Many countries consider encryption technology a matter of national security, and regulate the importation and exportation of encryption technology. Some governments forbid network operators from encrypting signals transmitted within their jurisdiction. Other governments permit a weak form of encryption (e.g., A5/2), but prohibit a strong form of encryption (e.g., A5/1). Many governments require communication equipment providers and network operators to certify, under penalty of law, that their equipment complies with the requirements.
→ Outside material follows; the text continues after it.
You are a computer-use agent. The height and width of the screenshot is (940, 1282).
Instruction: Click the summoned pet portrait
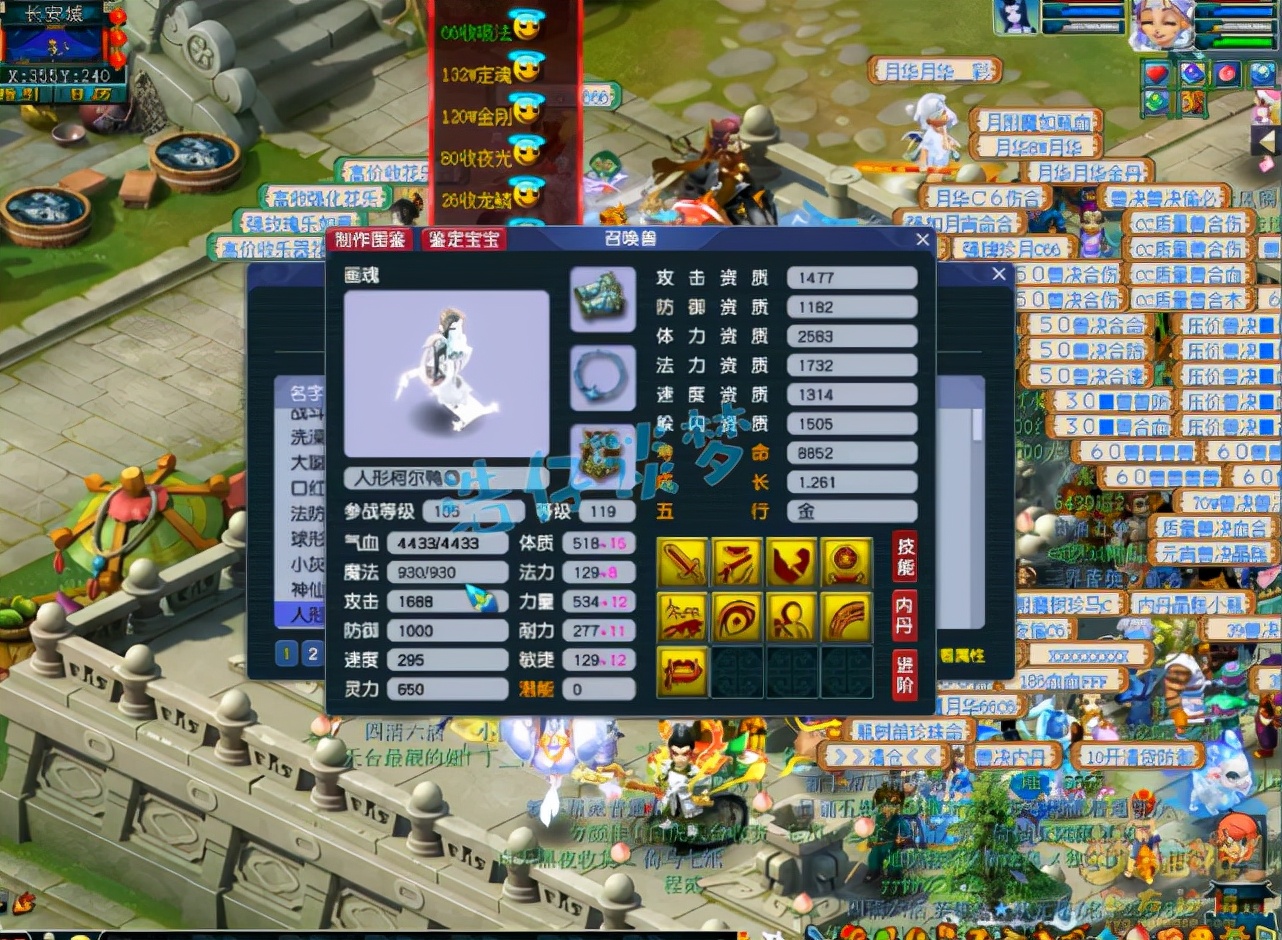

Accommodating the various governmental restrictions on encryption technology raises technical issues for cellular network equipment providers and network operators. Equipment providers can produce different product configurations to comply with various different encryption restrictions imposed by different governments. However, this is an inefficient use of design, manufacturing, distribution, and training resources.
Accordingly, there is a need for network systems and methods that comply with the encryption restrictions of various different governments. To promote efficient use of resources, there is a need for network systems capable of implementing one of two or more different encryption algorithms, and automatically selecting one of the encryption algorithms, to comply with a governmental restriction.